Heat Transfer and Friction in Helically-Finned Tubes Using Artificial Neural Networks
Pp. 62-106 (45)
Louay M. Chamra,
The last few decades have seen a significant development of complex heat transfer enhancement geometries such as a helically-finned tube. The arising problem is that as the fins become more complex, so does the prediction of their performance. Presently, to predict heat transfer and pressure drop in helically-finned tubes, engineers rely on empirical correlations. Tubes with axial and transverse fins have been studied extensively and techniques for predicting the friction factor and heat transfer coefficient exist. However, fluid flow in helically-finned tubes is more difficult to model and few attempts have been made to obtain non-empirical solutions. Friction and heat transfer in helically-finned tubes are governed by an intricate set of coupled and non-linear physical interactions. Therefore, obtaining a single prediction formula seems to be an unattainable goal with the knowledge engineers currently possess. Regression techniques performed on experimental data require mathematical functional form assumptions, which limit their accuracy.
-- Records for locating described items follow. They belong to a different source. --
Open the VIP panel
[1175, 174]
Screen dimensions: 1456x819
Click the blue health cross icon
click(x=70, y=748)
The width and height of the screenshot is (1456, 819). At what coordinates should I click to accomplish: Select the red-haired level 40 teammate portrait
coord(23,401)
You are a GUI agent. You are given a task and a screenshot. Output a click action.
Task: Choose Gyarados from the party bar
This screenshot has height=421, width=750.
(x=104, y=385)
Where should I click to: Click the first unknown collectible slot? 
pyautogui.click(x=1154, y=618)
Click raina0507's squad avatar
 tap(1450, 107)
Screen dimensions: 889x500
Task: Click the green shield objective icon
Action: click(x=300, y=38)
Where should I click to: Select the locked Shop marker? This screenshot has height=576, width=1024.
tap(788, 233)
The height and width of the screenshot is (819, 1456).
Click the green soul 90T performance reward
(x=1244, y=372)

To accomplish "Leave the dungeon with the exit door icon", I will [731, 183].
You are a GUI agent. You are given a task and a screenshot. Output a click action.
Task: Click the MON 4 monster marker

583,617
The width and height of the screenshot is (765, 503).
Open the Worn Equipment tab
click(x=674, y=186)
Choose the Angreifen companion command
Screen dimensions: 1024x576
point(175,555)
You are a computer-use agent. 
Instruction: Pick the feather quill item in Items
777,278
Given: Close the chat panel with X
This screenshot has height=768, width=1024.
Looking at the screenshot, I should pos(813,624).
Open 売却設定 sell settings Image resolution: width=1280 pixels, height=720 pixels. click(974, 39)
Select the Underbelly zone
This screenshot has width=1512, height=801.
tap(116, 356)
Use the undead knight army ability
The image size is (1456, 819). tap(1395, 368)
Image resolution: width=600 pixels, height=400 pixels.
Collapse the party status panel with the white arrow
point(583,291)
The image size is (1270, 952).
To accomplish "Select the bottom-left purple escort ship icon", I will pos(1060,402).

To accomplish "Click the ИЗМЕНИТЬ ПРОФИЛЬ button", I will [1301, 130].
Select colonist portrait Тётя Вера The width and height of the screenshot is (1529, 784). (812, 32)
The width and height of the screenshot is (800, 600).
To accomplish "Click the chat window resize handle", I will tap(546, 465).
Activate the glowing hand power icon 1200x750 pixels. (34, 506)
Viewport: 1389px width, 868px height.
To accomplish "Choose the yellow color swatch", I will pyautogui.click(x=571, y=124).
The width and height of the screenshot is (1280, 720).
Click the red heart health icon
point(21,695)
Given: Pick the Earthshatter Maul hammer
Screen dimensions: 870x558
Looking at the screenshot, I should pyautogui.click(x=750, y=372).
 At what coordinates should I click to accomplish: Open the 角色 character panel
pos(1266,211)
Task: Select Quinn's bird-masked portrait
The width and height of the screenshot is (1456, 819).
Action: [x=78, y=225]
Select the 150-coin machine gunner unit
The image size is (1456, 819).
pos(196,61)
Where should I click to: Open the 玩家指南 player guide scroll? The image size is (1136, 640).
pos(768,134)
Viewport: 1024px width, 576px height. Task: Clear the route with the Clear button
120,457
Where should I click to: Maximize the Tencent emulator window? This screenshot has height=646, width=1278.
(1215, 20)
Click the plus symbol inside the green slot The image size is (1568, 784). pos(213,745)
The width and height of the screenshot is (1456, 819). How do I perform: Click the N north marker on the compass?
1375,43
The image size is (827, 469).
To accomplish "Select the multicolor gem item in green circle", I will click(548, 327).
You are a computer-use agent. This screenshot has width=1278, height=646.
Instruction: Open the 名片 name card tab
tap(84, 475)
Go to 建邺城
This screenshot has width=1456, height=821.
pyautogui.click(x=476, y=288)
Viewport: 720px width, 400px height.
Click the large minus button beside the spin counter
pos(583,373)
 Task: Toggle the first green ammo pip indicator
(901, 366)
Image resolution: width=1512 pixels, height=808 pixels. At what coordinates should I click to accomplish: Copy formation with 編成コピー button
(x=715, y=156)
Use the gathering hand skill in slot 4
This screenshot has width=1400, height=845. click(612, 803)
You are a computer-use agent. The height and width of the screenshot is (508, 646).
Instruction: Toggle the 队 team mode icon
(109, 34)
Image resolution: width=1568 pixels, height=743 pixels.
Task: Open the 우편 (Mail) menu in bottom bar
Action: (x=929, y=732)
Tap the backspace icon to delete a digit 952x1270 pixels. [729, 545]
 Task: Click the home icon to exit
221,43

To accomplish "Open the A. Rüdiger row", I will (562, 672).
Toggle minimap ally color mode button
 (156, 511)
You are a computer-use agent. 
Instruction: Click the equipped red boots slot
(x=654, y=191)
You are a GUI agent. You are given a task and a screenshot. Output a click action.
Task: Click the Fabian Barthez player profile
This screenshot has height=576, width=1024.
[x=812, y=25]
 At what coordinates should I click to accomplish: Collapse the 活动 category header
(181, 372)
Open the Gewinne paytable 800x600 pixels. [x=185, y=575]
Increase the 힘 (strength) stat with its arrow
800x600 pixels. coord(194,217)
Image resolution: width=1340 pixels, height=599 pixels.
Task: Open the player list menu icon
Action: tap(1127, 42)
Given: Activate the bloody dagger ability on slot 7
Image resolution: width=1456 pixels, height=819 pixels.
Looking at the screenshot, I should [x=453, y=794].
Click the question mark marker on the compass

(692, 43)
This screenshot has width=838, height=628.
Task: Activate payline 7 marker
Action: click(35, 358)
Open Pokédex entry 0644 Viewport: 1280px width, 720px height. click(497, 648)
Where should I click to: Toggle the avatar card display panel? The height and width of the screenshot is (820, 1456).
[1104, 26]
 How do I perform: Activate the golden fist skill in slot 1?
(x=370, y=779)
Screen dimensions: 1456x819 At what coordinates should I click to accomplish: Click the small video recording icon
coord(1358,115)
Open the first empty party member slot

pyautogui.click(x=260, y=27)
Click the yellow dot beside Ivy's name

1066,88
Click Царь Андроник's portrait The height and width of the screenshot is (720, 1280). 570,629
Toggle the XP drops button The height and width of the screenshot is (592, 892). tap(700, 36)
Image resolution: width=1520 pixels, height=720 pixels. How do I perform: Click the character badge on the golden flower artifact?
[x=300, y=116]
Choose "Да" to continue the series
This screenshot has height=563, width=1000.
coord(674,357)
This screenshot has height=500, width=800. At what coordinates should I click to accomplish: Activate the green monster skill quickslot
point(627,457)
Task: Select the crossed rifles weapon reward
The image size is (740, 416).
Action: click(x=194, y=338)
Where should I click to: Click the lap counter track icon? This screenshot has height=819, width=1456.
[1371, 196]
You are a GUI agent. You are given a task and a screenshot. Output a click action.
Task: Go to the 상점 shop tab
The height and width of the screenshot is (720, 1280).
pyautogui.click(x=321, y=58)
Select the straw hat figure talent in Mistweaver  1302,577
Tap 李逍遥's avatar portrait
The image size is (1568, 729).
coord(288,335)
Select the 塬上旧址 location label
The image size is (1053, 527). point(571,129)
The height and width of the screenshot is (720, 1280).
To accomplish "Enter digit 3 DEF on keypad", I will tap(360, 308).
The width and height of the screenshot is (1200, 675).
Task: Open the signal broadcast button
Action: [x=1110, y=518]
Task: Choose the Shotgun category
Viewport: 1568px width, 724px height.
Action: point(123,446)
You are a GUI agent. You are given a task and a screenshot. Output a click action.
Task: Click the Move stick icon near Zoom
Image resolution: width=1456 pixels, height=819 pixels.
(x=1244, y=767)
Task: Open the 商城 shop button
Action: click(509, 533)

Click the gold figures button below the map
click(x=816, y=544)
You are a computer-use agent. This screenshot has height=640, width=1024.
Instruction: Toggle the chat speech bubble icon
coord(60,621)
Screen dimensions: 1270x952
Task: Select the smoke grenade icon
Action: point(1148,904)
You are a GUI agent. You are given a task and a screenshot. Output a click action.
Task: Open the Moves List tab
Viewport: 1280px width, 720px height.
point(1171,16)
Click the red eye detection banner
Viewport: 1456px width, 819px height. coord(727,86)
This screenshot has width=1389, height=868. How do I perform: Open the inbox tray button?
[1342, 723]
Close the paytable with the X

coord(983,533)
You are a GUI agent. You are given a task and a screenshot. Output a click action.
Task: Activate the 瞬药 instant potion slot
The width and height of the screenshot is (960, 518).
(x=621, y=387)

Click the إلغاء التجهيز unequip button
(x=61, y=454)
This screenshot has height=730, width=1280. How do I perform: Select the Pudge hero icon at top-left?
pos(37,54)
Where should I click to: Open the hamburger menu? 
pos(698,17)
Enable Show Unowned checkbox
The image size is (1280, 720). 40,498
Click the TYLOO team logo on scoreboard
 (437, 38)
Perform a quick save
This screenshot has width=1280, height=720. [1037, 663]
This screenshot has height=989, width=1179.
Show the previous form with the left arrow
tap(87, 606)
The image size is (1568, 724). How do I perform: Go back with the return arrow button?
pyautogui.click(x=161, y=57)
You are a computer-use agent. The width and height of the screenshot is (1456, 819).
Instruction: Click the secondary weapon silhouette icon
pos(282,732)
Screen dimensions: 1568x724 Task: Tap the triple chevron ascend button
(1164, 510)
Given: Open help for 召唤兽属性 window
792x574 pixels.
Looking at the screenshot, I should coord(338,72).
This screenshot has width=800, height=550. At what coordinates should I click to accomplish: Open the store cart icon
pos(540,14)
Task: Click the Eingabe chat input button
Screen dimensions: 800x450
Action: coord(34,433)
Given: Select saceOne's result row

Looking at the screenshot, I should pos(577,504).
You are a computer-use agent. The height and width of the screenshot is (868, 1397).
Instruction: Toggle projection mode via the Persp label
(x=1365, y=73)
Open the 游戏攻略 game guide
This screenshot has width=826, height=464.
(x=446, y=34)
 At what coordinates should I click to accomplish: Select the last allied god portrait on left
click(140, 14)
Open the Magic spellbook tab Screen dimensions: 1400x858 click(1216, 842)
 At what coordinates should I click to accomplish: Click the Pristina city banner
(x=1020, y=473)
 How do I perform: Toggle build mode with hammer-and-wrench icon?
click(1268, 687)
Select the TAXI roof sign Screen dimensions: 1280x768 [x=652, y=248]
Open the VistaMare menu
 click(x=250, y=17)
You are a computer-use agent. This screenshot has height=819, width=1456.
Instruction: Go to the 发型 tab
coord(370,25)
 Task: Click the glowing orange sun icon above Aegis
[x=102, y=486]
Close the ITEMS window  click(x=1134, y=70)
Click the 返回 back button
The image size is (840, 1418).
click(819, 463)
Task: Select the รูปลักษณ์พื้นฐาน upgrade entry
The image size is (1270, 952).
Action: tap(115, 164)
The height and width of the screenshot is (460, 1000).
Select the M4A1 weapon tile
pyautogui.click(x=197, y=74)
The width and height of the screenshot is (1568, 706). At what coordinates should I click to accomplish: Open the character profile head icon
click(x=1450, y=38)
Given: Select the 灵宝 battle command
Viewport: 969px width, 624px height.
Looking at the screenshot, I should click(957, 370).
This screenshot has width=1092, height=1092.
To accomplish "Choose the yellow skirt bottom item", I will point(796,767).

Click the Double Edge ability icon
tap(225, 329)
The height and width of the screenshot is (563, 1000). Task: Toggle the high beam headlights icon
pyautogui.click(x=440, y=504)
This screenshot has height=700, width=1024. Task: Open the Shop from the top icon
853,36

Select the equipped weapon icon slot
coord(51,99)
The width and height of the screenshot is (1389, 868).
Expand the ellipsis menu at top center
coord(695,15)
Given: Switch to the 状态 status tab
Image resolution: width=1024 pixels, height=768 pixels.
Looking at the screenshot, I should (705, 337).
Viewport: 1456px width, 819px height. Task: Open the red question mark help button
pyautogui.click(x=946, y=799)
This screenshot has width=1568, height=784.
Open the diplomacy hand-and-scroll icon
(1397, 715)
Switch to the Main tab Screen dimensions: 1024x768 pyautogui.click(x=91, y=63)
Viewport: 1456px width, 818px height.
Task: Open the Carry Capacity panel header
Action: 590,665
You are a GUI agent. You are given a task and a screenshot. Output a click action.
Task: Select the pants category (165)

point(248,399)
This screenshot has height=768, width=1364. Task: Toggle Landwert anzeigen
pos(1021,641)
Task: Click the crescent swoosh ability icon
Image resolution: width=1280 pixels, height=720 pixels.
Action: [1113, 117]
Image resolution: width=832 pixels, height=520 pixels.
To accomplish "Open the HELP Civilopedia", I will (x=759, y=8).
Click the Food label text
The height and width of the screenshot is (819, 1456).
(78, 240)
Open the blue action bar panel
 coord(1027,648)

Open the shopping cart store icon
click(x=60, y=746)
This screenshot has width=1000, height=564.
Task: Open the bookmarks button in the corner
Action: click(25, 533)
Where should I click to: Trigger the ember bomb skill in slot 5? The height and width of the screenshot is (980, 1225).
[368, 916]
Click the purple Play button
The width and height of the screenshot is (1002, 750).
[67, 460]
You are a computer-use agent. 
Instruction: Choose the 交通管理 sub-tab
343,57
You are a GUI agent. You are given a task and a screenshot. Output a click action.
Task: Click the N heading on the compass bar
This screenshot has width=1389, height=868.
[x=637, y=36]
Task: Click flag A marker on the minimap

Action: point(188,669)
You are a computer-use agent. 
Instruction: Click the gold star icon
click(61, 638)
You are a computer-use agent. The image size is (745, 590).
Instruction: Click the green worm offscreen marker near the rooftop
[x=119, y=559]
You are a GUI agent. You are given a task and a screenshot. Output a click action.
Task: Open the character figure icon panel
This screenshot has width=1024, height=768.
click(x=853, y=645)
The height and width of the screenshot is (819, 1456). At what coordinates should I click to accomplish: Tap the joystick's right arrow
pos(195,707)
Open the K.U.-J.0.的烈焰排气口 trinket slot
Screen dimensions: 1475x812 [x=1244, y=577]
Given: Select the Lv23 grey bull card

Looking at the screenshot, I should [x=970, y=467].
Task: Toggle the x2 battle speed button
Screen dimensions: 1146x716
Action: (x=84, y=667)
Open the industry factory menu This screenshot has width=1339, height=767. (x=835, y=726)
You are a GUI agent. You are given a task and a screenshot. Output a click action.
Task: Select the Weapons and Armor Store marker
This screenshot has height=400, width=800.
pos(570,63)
To achieve accuracy, techniques that can effectively overcome the complexity of the problem without dubious assumptions are needed. One of these techniques is the artificial neural network (ANN), inspired by the biological network of neurons in the brain. This chapter presents an introduction to artificial neural networks (ANNs), and a literature review of the use of ANNs in heat transfer and fluid flow is also discussed. In addition, this chapter demonstrates the successful use of artificial neural networks as a correlating method for experimentally- measured heat transfer and friction data of helically-finned tubes.